What you have to do:
List each line in the data below that contains the word "dimensions", copying every such line in full.
>> BEGIN Record extracts
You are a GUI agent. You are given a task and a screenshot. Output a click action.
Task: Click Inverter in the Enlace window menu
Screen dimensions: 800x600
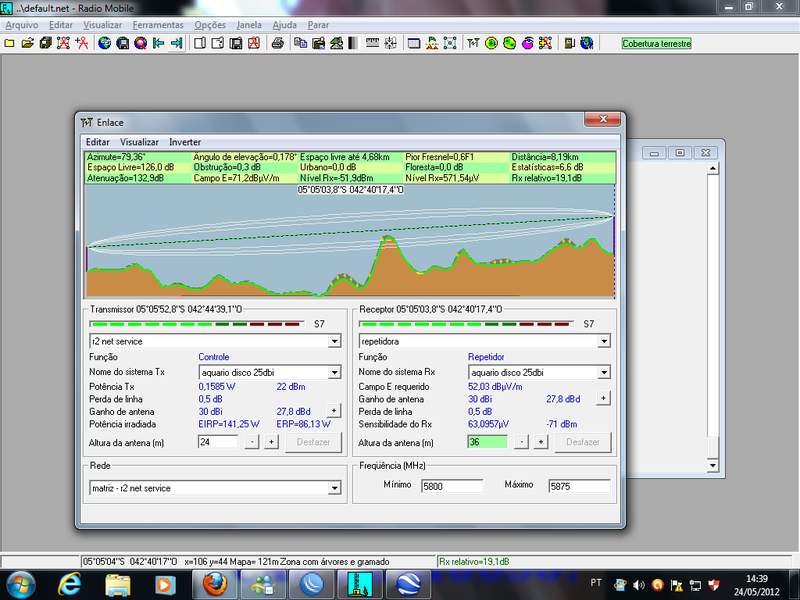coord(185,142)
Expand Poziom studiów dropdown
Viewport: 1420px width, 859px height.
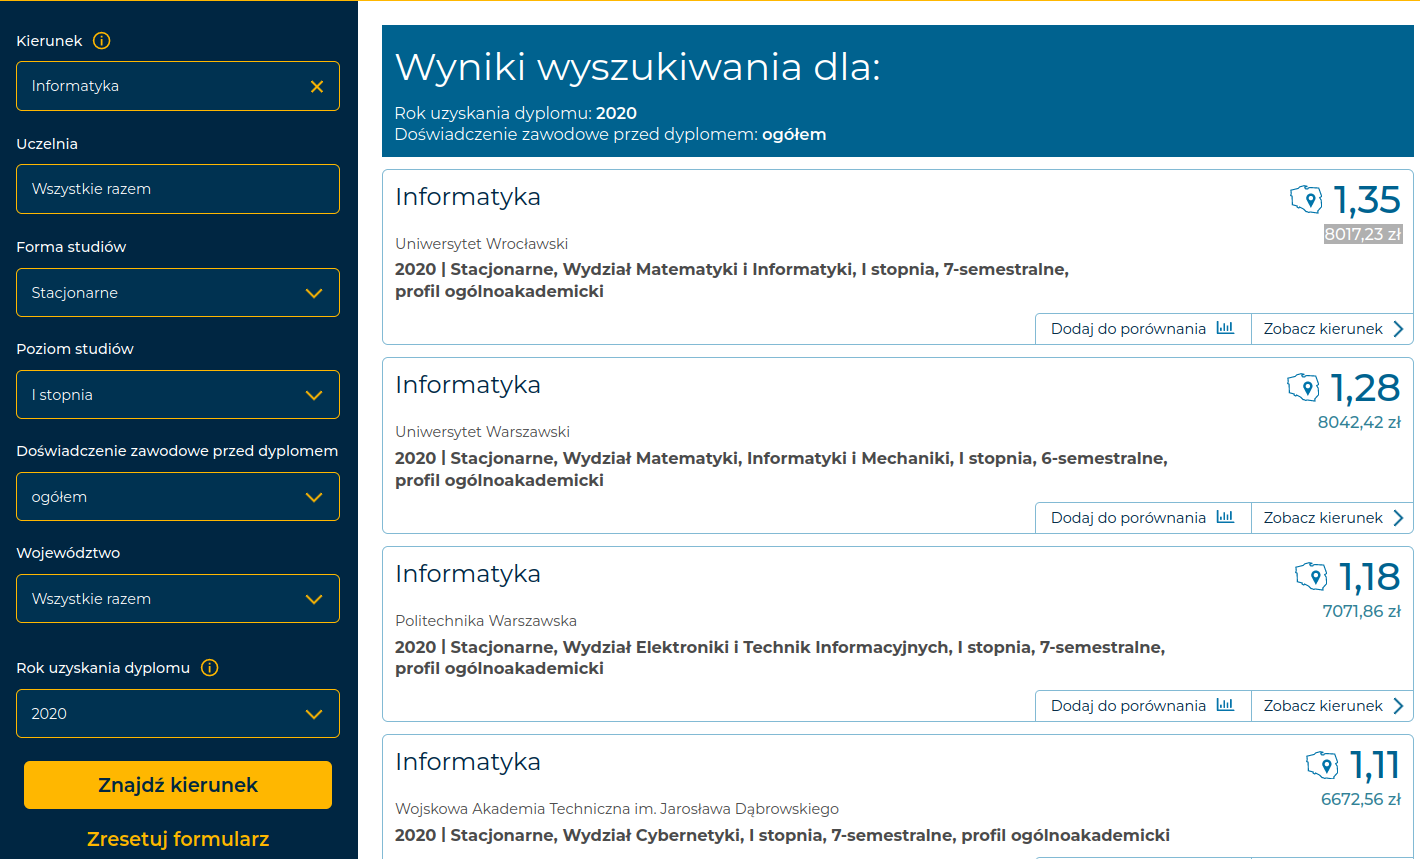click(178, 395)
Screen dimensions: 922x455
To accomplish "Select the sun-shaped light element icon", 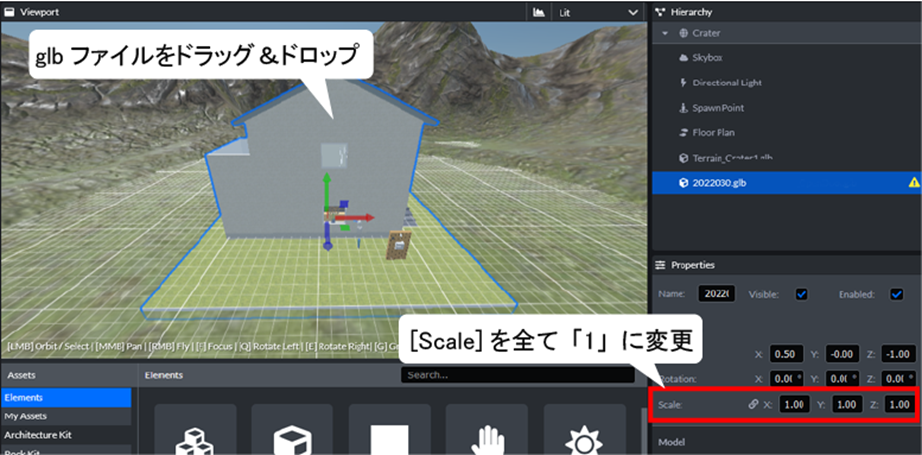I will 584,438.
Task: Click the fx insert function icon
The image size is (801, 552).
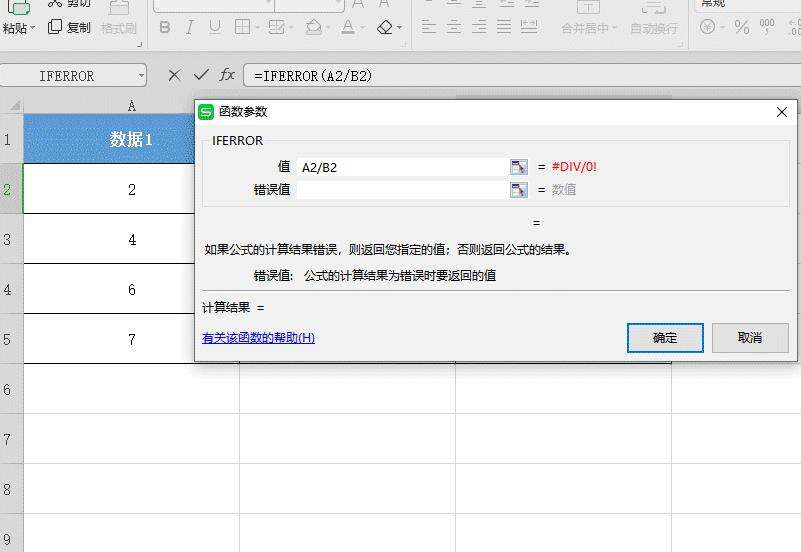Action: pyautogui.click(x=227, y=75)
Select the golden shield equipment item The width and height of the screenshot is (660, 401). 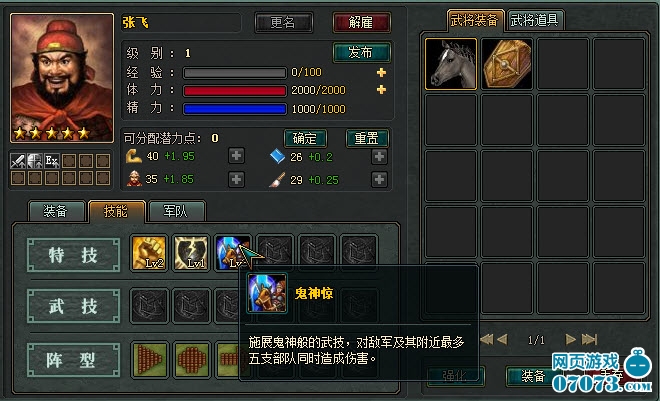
>> END Record extracts
Full solution:
Screen dimensions: 800x600
Screen dimensions: 922x455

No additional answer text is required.